Selected excerpt Start Marker

USS Tawah (1863)
|Laid down:||date unknown|
|Acquired:||19 June 1863|
|Commissioned:||circa June 1863|
|Out of service:||4 November 1864|
|Fate:||sunk during combat
4 November 1864
|Length:||114 ft (35 m)|
|Beam:||33 ft (10 m)|
|Draught:||depth of hold, 3' 9"|
|Armament:||four 24-pounder guns
two 30-pounder Parrott rifles
one 12-pounder gun
one heavy 12-pounder smoothbore gun
- 1 Purchased in Missouri in 1863
- 2 Civil War operations
- 3 See also
- 4 References
Purchased in Missouri in 1863
Civil War operations
Assigned to the Mississippi Squadron
Tawah was assigned to the Mississippi Squadron under the command of Acting Master Alfred Phelps, Jr. In October 1863, she was assigned to patrol the Tennessee River and remained there until the following year.
In April 1864, Tawah, USS Paw Paw, Key West, and USS Alfred Robb were employed in convoying Army transports up the Tennessee River, in addition to being on the lookout for Confederate shipping. At this time, Tawah was reported to be a miserable ship at best and badly in need of repairs.
Attempting to capture Confederate ships
On 2 November, Tawah and Key West encountered USS Undine and Venus, which the Confederates had captured three days earlier. After a running battle, Venus was recaptured. Undine, a "tinclad" of eight 24-pounder brass howitzers, was able to outrun the Union ships and escape to the protection of Confederate shore batteries on Reynoldsburg Island. When Venus was recaptured, there were two 20-pounder Parrott rifles and over 200 rounds of ammunition on board.
Tawah, Key West and Elfin lose a duel with superior Confederate batteries
On 4 November, Tawah, Key West, and Elfin were patrolling the river to protect the Union headquarters and depot at Johnsonville when Confederate forces under the command of General Nathan B. Forrest attacked the city.
Undine came up river from the protection of the Confederate batteries, and the three Union ships moved down to attack her. The Confederates burned Undine and opened fire on the Union ships with their shore batteries. They were using heavy, rifled guns, and the three Union ships were badly outgunned. The Confederates moved their batteries along the shore and severely shelled the three ships as well as other gunboats, transports, and the wharfs.
The ships are set afire and abandoned to prevent their capture
After fighting fiercely for several hours, Tawah's Parrott guns on the starboard bow were disabled; and all three ships had been damaged, in addition to having expended most of their ammunition. The Union gunboats were abandoned and fired to prevent them from falling into Confederate hands. In June 1865, four 24-pounder howitzers and two rifled, steel 12-pounders were salvaged from the hulk of Tawah.

Selected excerpt End Marker

Actions to take:
1 - Please retype part of the USS Tawah text, beginning at the words that contain "In April 1864, Tawah, USS" and stopping after "ammunition on board.".
2 - Summarize the USS Tawah text in two sentences.
The listing plays no part in this work.

Given information Start Marker

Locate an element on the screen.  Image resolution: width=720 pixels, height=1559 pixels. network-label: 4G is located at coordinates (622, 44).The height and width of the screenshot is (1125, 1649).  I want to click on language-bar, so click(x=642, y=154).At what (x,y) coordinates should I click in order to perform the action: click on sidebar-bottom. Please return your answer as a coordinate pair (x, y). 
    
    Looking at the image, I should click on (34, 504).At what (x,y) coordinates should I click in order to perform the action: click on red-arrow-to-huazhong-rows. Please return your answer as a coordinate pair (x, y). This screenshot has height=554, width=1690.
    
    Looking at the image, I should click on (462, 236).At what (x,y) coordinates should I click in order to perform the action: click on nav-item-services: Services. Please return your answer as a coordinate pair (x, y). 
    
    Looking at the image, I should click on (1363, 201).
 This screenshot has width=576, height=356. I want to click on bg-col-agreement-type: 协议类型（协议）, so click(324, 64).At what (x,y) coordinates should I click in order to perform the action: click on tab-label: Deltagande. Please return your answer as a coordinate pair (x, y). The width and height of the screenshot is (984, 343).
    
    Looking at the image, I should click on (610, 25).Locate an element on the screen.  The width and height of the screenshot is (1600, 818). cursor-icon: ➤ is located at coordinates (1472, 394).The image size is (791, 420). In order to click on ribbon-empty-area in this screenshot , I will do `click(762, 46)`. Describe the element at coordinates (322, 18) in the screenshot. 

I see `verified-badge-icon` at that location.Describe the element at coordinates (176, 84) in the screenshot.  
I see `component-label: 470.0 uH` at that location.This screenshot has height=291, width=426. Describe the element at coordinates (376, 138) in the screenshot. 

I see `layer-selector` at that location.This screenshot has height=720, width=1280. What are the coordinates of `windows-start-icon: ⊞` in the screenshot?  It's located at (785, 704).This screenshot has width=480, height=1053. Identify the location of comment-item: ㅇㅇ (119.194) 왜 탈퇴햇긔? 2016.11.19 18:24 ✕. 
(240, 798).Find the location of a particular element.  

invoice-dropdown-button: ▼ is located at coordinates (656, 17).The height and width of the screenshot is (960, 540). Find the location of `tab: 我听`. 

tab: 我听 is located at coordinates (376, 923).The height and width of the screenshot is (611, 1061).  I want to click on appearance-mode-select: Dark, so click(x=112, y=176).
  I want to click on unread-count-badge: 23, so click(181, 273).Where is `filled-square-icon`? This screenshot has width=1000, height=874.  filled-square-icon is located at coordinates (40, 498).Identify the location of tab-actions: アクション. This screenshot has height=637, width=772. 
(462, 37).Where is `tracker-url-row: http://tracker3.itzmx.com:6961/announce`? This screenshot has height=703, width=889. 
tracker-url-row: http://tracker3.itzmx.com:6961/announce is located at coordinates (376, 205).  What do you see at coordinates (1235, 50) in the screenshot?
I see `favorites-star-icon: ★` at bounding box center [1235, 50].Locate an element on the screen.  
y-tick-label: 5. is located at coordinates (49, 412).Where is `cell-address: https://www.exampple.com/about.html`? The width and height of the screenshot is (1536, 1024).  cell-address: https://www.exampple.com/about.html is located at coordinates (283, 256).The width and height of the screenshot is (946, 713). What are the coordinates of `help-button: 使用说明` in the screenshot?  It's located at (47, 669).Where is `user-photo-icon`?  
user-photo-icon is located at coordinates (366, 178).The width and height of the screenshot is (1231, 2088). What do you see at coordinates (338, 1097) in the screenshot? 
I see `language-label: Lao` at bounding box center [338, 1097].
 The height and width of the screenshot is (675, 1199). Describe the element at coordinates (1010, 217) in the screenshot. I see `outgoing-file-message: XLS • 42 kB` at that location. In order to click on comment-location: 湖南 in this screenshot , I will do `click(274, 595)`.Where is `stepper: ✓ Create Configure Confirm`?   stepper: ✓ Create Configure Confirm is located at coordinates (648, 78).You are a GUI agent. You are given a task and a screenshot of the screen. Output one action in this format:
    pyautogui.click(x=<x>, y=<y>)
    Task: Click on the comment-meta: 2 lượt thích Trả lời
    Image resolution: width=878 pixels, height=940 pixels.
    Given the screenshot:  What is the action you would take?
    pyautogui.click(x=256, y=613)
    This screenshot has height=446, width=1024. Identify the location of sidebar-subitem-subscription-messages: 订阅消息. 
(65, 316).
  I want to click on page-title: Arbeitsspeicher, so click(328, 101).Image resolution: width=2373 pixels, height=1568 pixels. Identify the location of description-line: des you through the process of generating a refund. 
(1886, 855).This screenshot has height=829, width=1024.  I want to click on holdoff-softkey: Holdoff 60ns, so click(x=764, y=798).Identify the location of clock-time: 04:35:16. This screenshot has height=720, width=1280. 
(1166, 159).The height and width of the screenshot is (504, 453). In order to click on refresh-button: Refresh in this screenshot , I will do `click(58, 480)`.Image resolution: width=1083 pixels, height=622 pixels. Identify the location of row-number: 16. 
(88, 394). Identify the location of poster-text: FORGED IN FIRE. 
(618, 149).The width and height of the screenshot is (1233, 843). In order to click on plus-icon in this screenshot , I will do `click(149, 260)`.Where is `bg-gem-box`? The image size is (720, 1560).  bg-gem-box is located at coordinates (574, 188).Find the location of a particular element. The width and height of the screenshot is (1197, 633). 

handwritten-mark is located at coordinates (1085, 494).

Given information End Marker

Responses:
1 -
In April 1864, Tawah, USS Paw Paw, Key West, and USS Alfred Robb were employed in convoying Army transports up the Tennessee River, in addition to being on the lookout for Confederate shipping. At this time, Tawah was reported to be a miserable ship at best and badly in need of repairs.
Attempting to capture Confederate ships
On 2 November, Tawah and Key West encountered USS Undine and Venus, which the Confederates had captured three days earlier. After a running battle, Venus was recaptured. Undine, a "tinclad" of eight 24-pounder brass howitzers, was able to outrun the Union ships and escape to the protection of Confederate shore batteries on Reynoldsburg Island. When Venus was recaptured, there were two 20-pounder Parrott rifles and over 200 rounds of ammunition on board.

2 - Tawah, acquired in June 1863 and assigned to the Mississippi Squadron, patrolled the Tennessee River and in April 1864 helped convoy Army transports. On 4 November 1864, while protecting the Union depot at Johnsonville from Confederate forces under General Nathan B. Forrest, Tawah and two other Union ships were outgunned by shore batteries, damaged, and then abandoned and set afire to prevent their capture.